How does the quasi logistics service provider thing work? The EIC doesn't buy cheap in one place, sell more expensively in another and pocket the profits, outside of their various small monopolies? Instead they make their main profits through tariffs, transportation fees and procurement contracts for various feudal lords and other VIPs?
Also, how does this jive with their moderate dominance over intra-Stirland trade and wool products? I assume they are the main go to for intra-Stirland transportation over land and river and actually own a good amount of wool production (thus not making them traders but producers)?
Well you heard it folks, let's do our part to shiv Marienberg right in the guts next turn! Just completely wreck their profit margins in a way the Asur can't even get pissed at because it's not their trade goods being sold elsewhere.

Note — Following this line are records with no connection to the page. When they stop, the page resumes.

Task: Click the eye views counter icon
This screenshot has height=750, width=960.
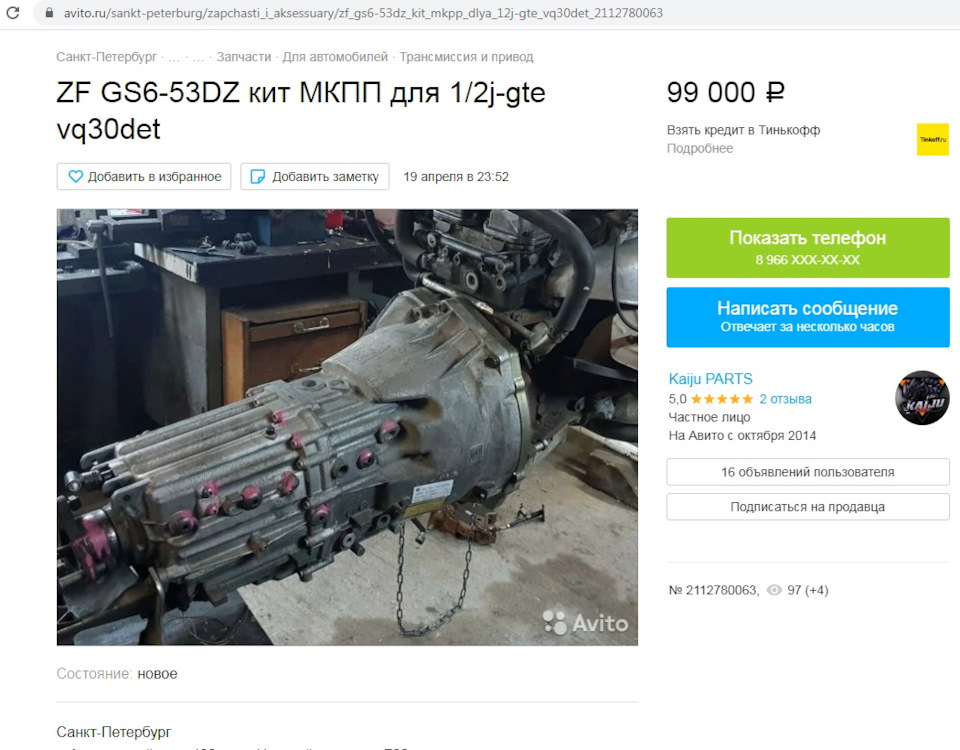Action: 774,590
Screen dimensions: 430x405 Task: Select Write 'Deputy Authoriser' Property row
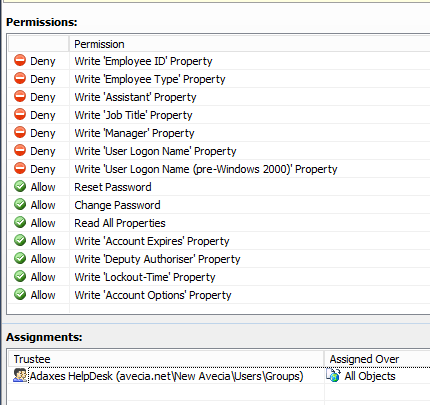(x=219, y=259)
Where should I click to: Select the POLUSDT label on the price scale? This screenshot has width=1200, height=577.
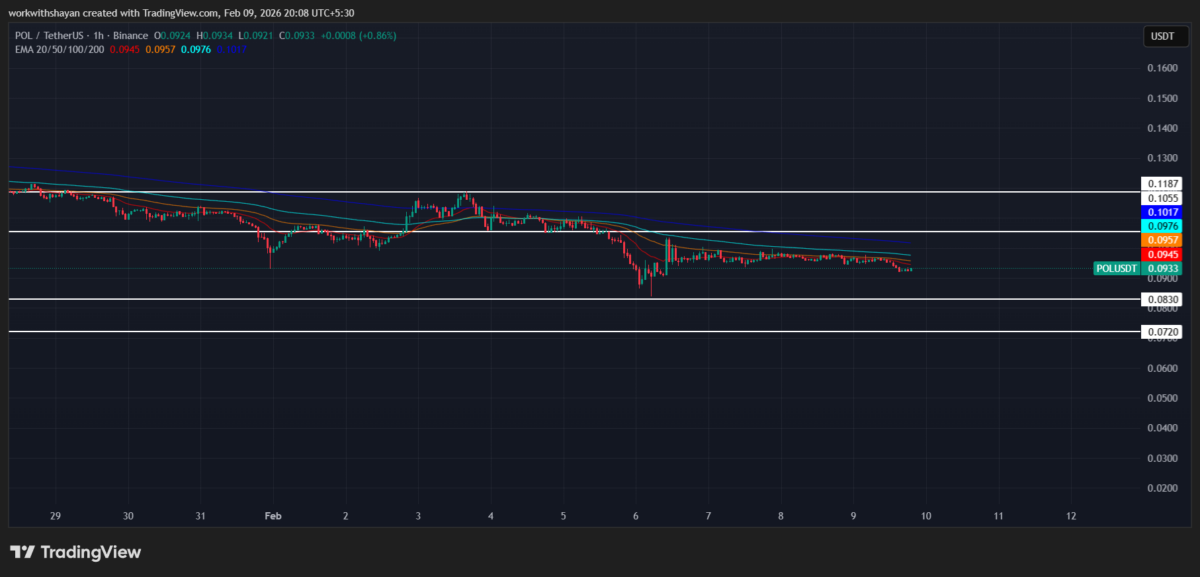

I want to have a House or two on our side first. And we were planning to use the EIC action for scribes next turn iirc.
Man, I'm so curious as to what the Elves do with Ulric, God of War, Winter and Wolves. I know it's kind of been glossed over since the Waystone stuff started, but that's the kind of socio-religious worldbuilding that is so endemic of this quest. It's something we never really think about in the context of Warhammer but then it pops up and we're all like "wait what, this opens up so much interesting speculation".
I'm also curious what the House that's most into Ulric worship now used to be known for before this.

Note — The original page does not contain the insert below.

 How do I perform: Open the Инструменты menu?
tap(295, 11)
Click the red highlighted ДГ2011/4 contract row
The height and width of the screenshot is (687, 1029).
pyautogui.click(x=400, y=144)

Rumour in Tor Lithanel is that the Cult of Ereth Khial is being considered for being cut from the Pantheonic Mandala to make room for Ulric, but that means that Nethu would likely be going too and there'd be room for one more new God.

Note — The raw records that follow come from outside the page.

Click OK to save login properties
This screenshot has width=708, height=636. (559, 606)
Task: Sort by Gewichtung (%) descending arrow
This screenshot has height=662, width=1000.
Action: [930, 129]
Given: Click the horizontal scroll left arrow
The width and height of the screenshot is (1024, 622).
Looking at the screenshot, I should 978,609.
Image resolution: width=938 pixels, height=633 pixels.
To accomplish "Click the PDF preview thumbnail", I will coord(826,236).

Cut completely? Is there precedence for that? My understanding was that all the major Elven cultures share their gods and the Mandala is more about arrangement than content.
But very, very few citizens of Laurelorn have any chance of dying in those circumstances, which is why Her worship is withering away there.
How did it even survive in the last millennium or so?
Especially given how most Elves do worship, by finding the ways that they are sometimes close to the deity in question and deepening that connection through practice, mysticism and emulation. I don't even quite get how that works when it comes to Ereth Kial and Nethu, when you don't have Druuchi sensibilities. Especially when there's no major House keeping the practice alive and vibrant throughout the ages.
I guess due to Elven lifespan some of the worshippers clinging to her might well have been doing it out of habit since before Laurelorn was even independent.
So the alternative to swapping someone out for Ulric would be adding two new Gods along with Him and deciding who gets to be the new inner.
The new inner could also be one of the old outers instead of the three brand new ones, right?
Also, looking at the three Mandalas on the wiki, each one has the same 22 gods sorted into one head, seven inners and fourteen outers. IIRC Isha is the head in Laurelorn and among the inners there are Asuryan, Vaul, Hoeth and Hekarti. Atharti and Ladrielle are also mentioned as gods who are at least important enough that a House cared to dominate their worship. But that's still just four to six inners. Does Laurelorn make do with fewer gods or have you just not revealed all the inners to us yet?